El coche dio un tumbo al pasar por un bache.
– Caramba -exclamó agarrándose al asiento-. Este cabrón vive en el quinto pino.
– Hacia allá es todo pantano -respondió Cowart-. Y tierras pobres de labranza hacia este lado. -Wilcox se lo había enseñado a él-. ¿Cuál es el plan? -le preguntó a Brown.
El teniente se detuvo a un lado del camino y paró el coche. Bajó la ventanilla y el aire húmedo del rocío penetró en el interior. Señaló adelante, más allá de la amalgama de luces y sombras grisáceas.
– La casa de la abuela está a unos cuatrocientos metros en esa dirección -dijo-. Haremos el resto del trayecto a pie. Así no despertaremos a nadie innecesariamente. Usted, detective Shaeffer, rodeará la casa y vigilará la puerta de atrás. Tenga el arma preparada. Asegúrese de que no huya por ahí. Si lo intenta, deténgalo. ¿Entendido? Deténgalo…
– ¿Quiere decir que…?
– Digo que lo detenga. Estoy seguro de que ciertos procedimientos son los mismos en Monroe que aquí en Escambia. Ese cabrón es sospechoso de homicidio.
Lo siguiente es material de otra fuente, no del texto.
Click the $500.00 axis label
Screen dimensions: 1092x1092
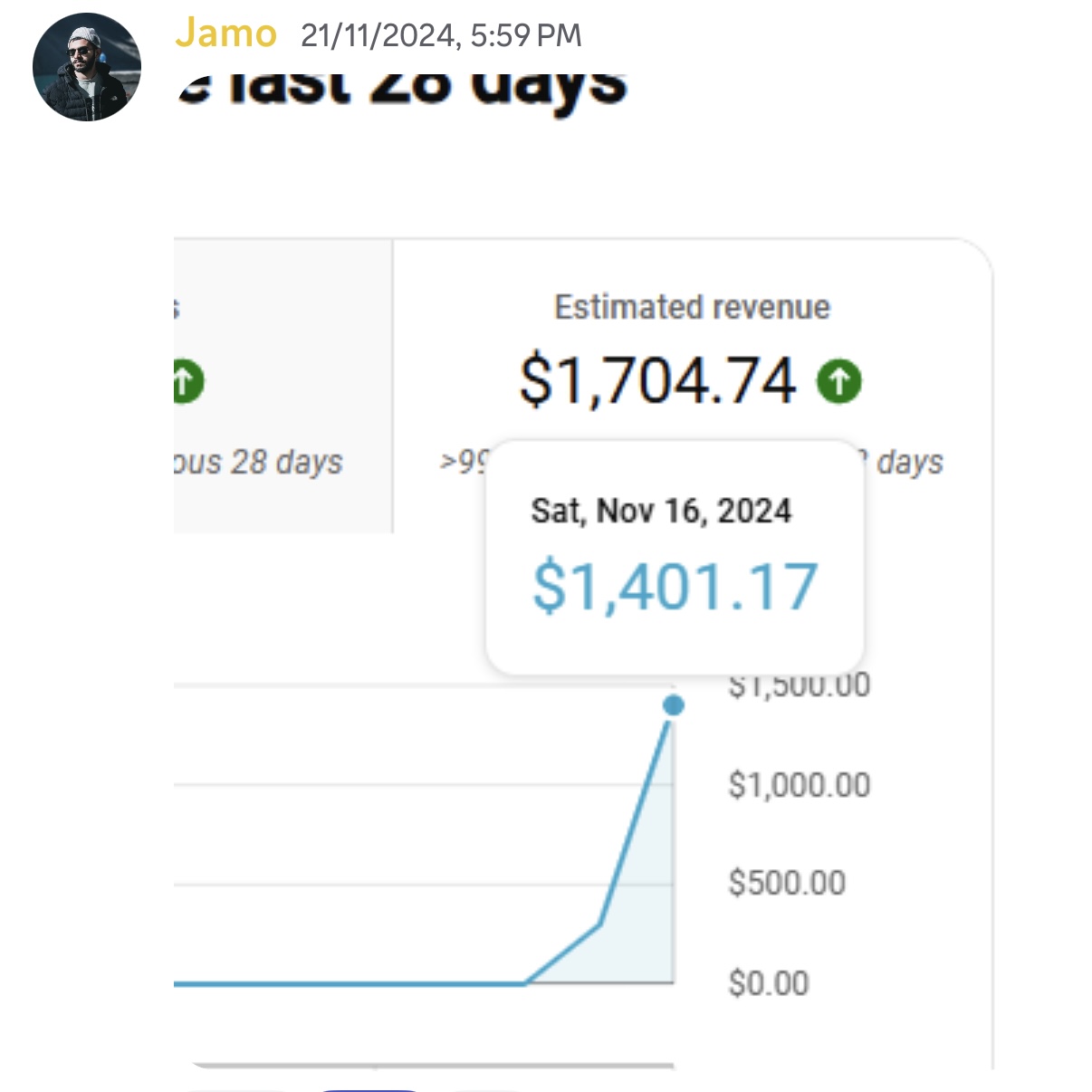point(787,883)
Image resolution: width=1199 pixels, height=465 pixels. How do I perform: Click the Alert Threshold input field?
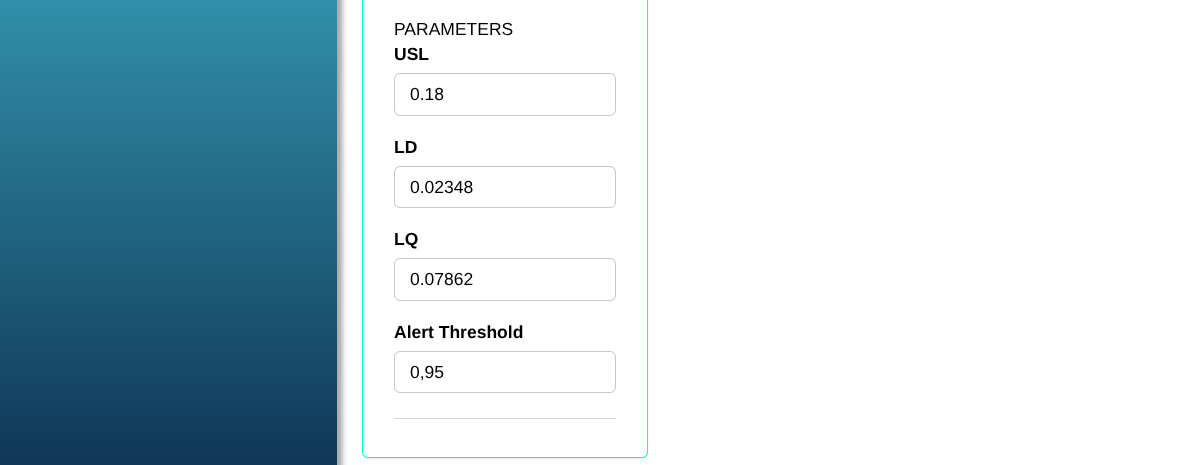click(x=504, y=372)
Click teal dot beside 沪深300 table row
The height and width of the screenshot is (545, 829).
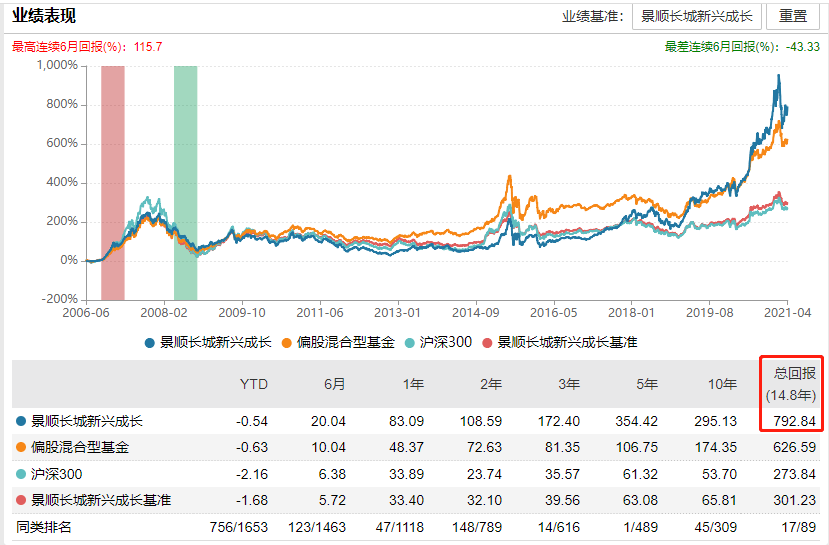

De varios homicidios, incluida la desaparición de un agente de policía. Ése es suficiente motivo razonable para actuar. También es un criminal convicto. O al menos lo fue en su día… -Miró a Cowart, que no dijo nada-. Bien, detective, ya conoce las normas sobre el uso del arma. Deduzca lo que tiene que hacer.